▶ What to work on: Copy out the entries below verbatim, from the line containing "How do I perform: Click the ayurherb logo?" through the line containing "click(x=97, y=37)", including both of those lines. Leave the pictures out of your copy.
┌────────
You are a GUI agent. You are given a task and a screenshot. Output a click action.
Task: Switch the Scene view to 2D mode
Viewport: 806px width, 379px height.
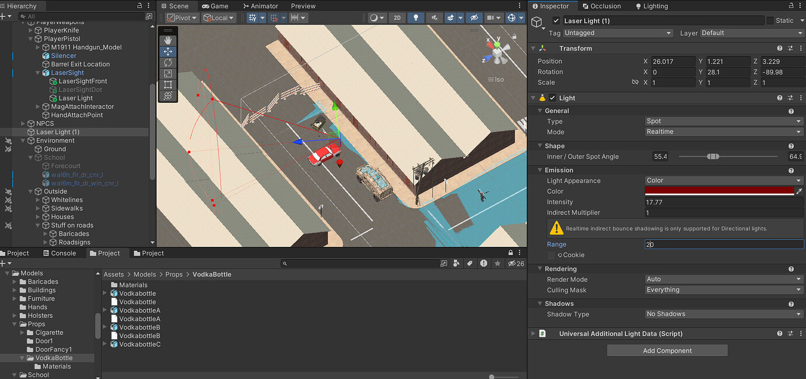(397, 18)
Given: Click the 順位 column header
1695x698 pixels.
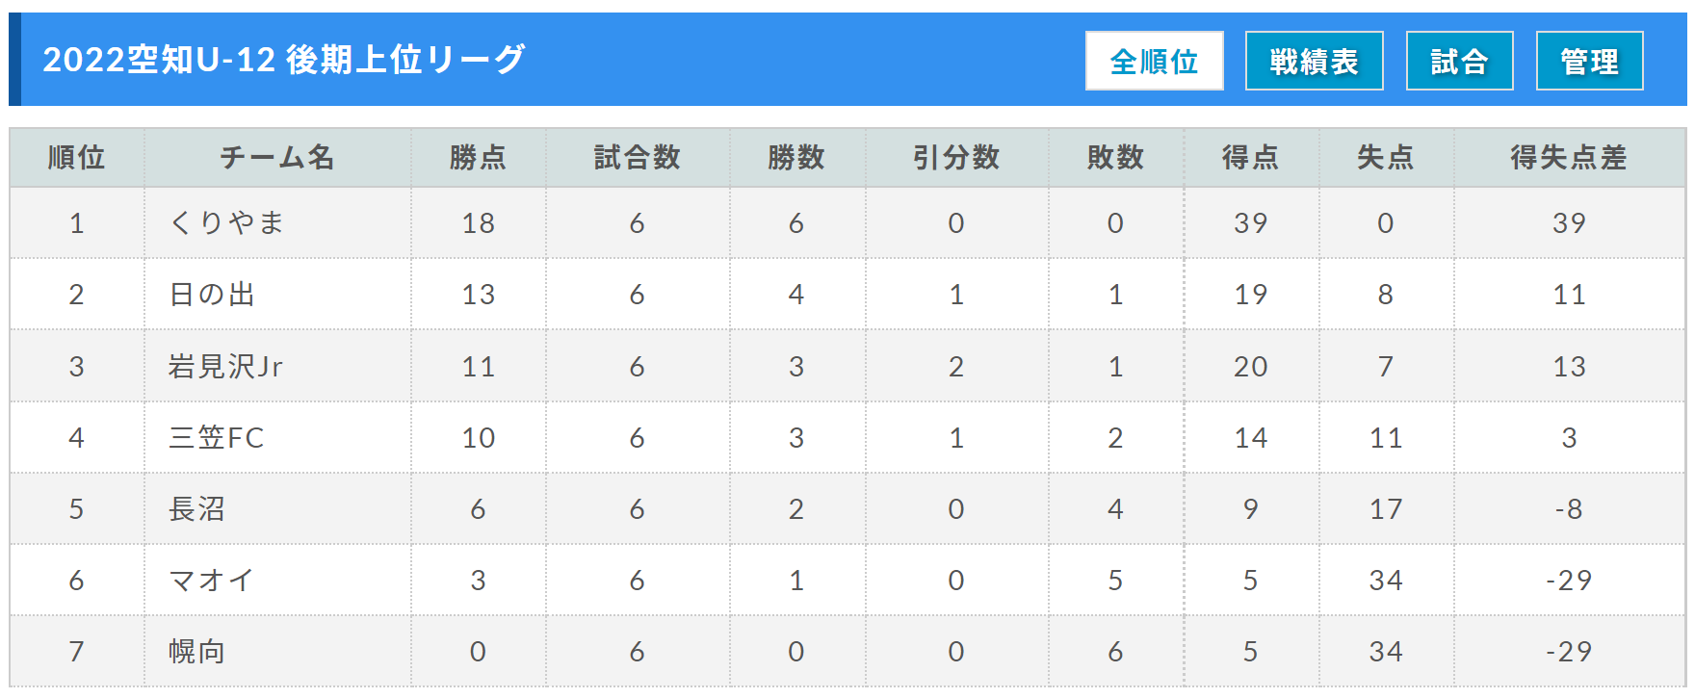Looking at the screenshot, I should [76, 157].
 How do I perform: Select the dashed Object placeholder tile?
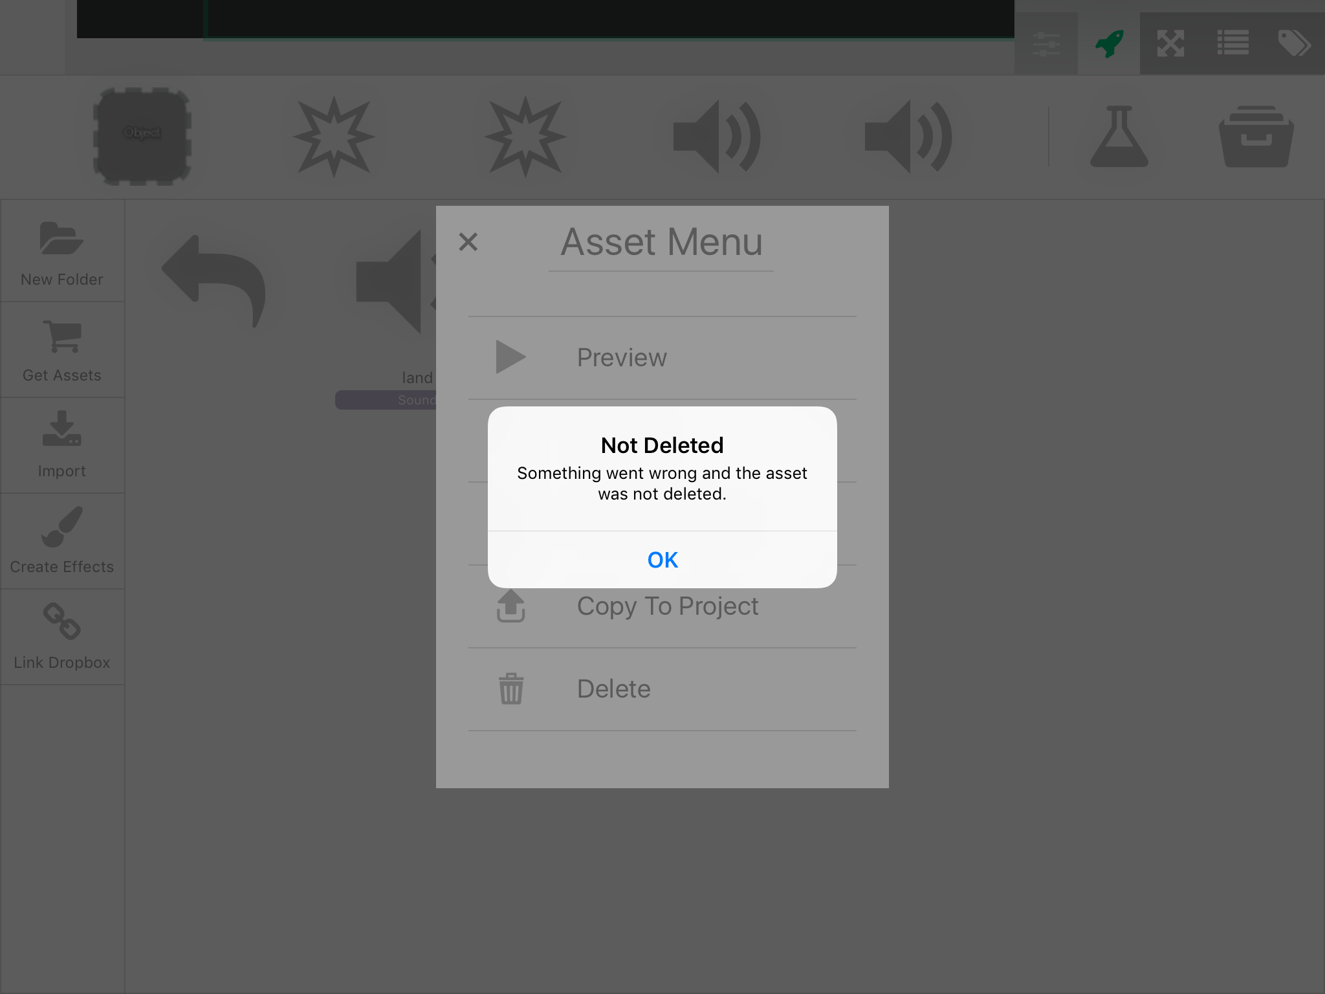pyautogui.click(x=142, y=137)
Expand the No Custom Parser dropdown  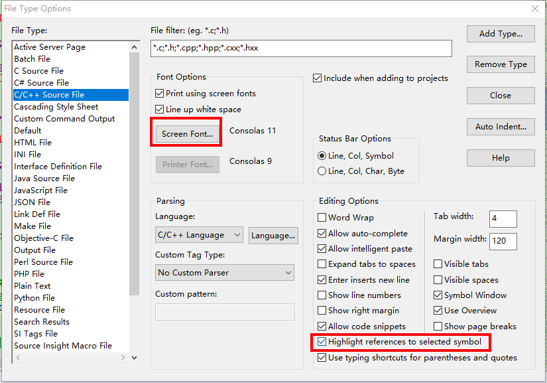pyautogui.click(x=225, y=273)
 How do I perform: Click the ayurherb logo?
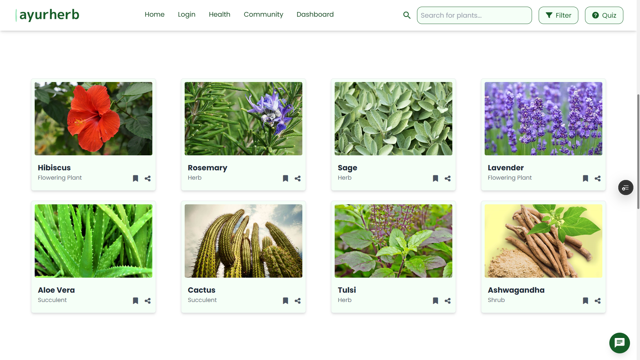[x=47, y=15]
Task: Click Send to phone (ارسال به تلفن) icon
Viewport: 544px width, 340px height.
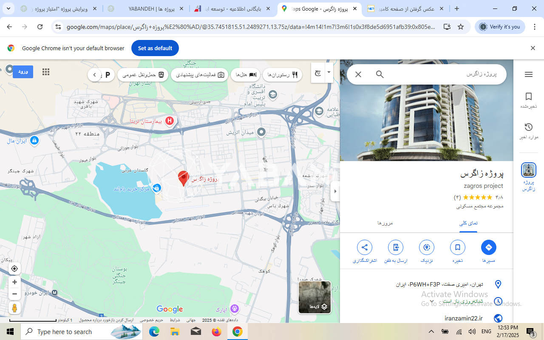Action: coord(395,247)
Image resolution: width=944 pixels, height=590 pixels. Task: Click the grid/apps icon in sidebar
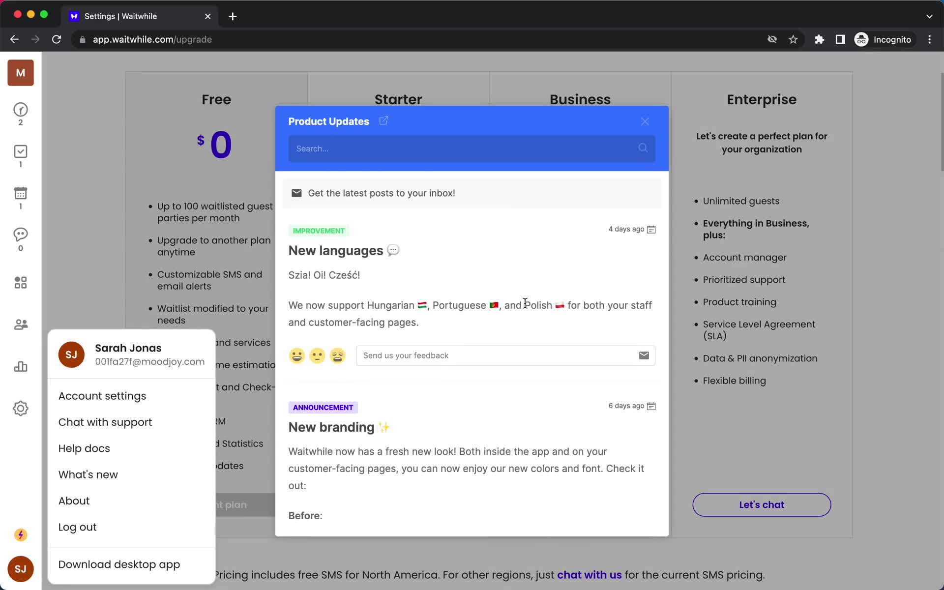pos(20,283)
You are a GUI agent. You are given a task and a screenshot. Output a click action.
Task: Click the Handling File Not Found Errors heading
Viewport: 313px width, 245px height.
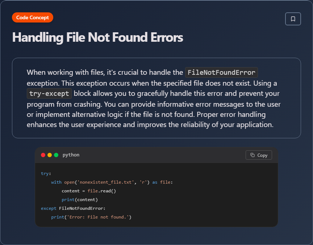click(x=97, y=37)
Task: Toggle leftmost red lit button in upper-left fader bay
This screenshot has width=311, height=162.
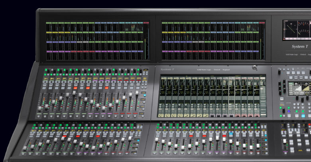Action: pos(75,88)
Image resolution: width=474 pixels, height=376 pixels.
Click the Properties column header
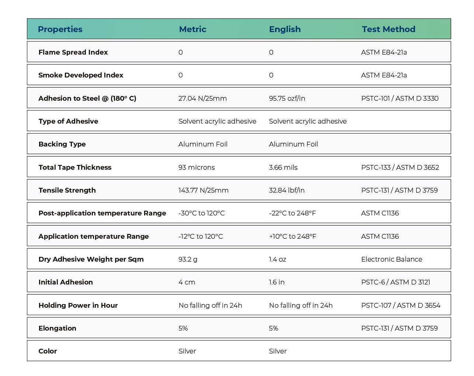pos(60,29)
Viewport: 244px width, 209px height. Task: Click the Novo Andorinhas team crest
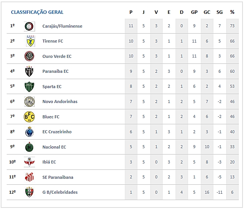(29, 102)
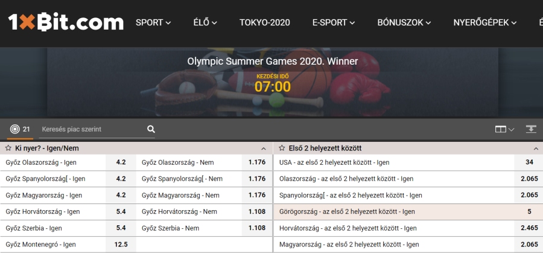
Task: Star the Első 2 helyezett között market
Action: (x=282, y=149)
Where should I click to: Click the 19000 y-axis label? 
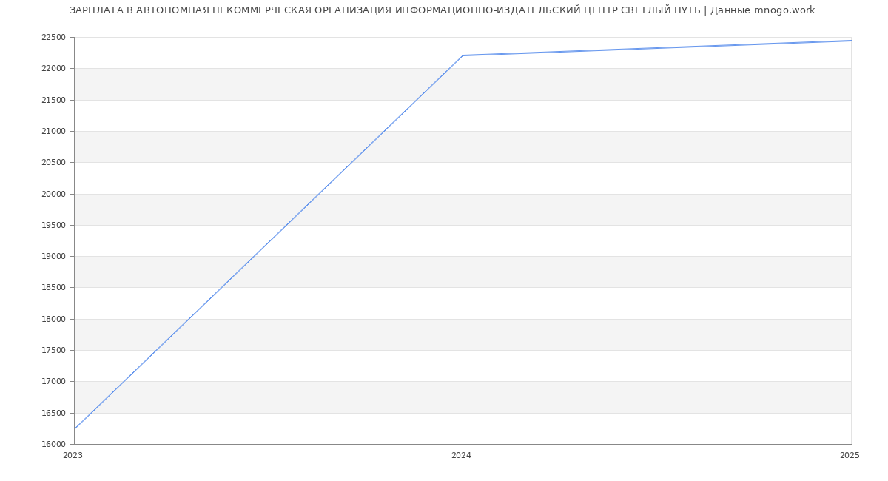[53, 257]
└────────
▶ Full output:
 How do I perform: Click the ayurherb logo?
[x=47, y=15]
Task: Click Send to phone (ارسال به تلفن) icon
Viewport: 544px width, 340px height.
Action: coord(395,247)
Image resolution: width=944 pixels, height=590 pixels. Task: Click the grid/apps icon in sidebar
pos(20,283)
You are a GUI agent. You are given a task and a screenshot. Output a click action.
Task: Click the Handling File Not Found Errors heading
Viewport: 313px width, 245px height.
click(x=97, y=37)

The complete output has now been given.